> **Work to complete**: Print all of the material below line by line, reproducing every character without change.

Records excerpted from a collection:
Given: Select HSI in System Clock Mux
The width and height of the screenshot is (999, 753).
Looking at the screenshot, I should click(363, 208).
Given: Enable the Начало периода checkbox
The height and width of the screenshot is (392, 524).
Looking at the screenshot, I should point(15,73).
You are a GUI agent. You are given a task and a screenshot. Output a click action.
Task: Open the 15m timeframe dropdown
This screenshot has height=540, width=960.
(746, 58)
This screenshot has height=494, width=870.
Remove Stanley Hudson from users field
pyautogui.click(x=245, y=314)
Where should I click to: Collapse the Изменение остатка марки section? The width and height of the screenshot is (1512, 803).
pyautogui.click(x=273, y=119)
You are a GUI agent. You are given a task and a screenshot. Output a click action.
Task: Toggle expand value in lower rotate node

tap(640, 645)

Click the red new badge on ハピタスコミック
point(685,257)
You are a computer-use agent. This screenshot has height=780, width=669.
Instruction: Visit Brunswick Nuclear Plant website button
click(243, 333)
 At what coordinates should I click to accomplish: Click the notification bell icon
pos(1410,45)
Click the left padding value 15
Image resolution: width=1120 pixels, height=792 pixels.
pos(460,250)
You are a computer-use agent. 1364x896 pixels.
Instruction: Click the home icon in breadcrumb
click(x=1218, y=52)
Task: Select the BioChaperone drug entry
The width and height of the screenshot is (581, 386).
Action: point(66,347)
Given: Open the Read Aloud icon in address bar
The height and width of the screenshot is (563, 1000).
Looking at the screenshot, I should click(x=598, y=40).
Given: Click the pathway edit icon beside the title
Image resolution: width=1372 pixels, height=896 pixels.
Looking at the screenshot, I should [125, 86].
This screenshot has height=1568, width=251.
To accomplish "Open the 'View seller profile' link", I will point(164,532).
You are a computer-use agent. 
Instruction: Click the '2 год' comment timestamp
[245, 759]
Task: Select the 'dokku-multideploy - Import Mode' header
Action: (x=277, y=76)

> **Solution below**:
Given: Select HSI in System Clock Mux
The width and height of the screenshot is (999, 753).
Looking at the screenshot, I should click(363, 208).
Given: Enable the Начало периода checkbox
The height and width of the screenshot is (392, 524).
Looking at the screenshot, I should point(15,73).
You are a GUI agent. You are given a task and a screenshot. Output a click action.
Task: Open the 15m timeframe dropdown
This screenshot has height=540, width=960.
(746, 58)
This screenshot has height=494, width=870.
Remove Stanley Hudson from users field
pyautogui.click(x=245, y=314)
Where should I click to: Collapse the Изменение остатка марки section? The width and height of the screenshot is (1512, 803).
pyautogui.click(x=273, y=119)
You are a GUI agent. You are given a task and a screenshot. Output a click action.
Task: Toggle expand value in lower rotate node

tap(640, 645)

Click the red new badge on ハピタスコミック
point(685,257)
You are a computer-use agent. This screenshot has height=780, width=669.
Instruction: Visit Brunswick Nuclear Plant website button
click(243, 333)
 At what coordinates should I click to accomplish: Click the notification bell icon
pos(1410,45)
Click the left padding value 15
Image resolution: width=1120 pixels, height=792 pixels.
pos(460,250)
You are a computer-use agent. 1364x896 pixels.
Instruction: Click the home icon in breadcrumb
click(x=1218, y=52)
Task: Select the BioChaperone drug entry
The width and height of the screenshot is (581, 386).
Action: point(66,347)
Given: Open the Read Aloud icon in address bar
The height and width of the screenshot is (563, 1000).
Looking at the screenshot, I should click(x=598, y=40).
Given: Click the pathway edit icon beside the title
Image resolution: width=1372 pixels, height=896 pixels.
Looking at the screenshot, I should [125, 86].
This screenshot has height=1568, width=251.
To accomplish "Open the 'View seller profile' link", I will point(164,532).
You are a computer-use agent. 
Instruction: Click the '2 год' comment timestamp
[245, 759]
Task: Select the 'dokku-multideploy - Import Mode' header
Action: (x=277, y=76)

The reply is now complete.